Salvataggio in quota tra neve e ghiaccio: escursionisti recuperati all’alba in Trentino

Intervento del Soccorso Alpino in Trentino dopo una notte al bivacco: condizioni meteo e terreno insidioso complicano la discesa lungo la ferrata Bolver Lugli

Le condizioni meteorologiche tipiche dell’alta quota, tra neve ghiacciata e temperature rigide, hanno reso particolarmente complesso un intervento di soccorso conclusosi questa mattina intorno sulle montagne del Trentino. Due escursionisti fiorentini di circa 30 anni si sono trovati in difficoltà durante la discesa lungo la via ferrata Bolver Lugli, resa pericolosa dalla presenza di neve compatta e scivolosa. La coppia aveva raggiunto il Bivacco Fiamme Gialle, dove ha trascorso la notte dopo una salita impegnativa. Durante l’ascesa, uno dei 2 è scivolato sul fondo ghiacciato riportando lievi traumi, segnale evidente di quanto le condizioni nivologiche possano incidere sulla sicurezza anche in percorsi attrezzati.
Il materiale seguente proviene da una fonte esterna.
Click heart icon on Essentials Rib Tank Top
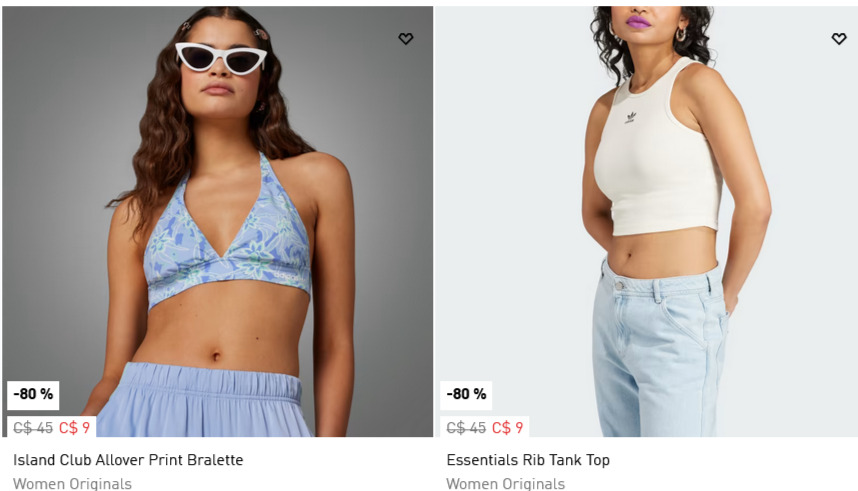Image resolution: width=858 pixels, height=491 pixels. coord(839,39)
Alle prime luci dell’alba hanno contattato il numero unico per le emergenze, valutando di non avere le condizioni fisiche e ambientali adeguate per affrontare la discesa in autonomia. La centrale operativa ha quindi attivato la stazione del Soccorso alpino di San Martino di Castrozza, in una situazione resa delicata proprio dalla combinazione tra terreno impervio e residui invernali ancora presenti in quota. L’intervento si è svolto con il supporto dell’elicottero, che ha raggiunto il bivacco e recuperato entrambi gli escursionisti. Il giovane illeso è stato trasferito a valle, mentre la persona ferita, dopo le prime cure sul posto, è stata trasportata all’Ospedale San Lorenzo per ulteriori accertamenti.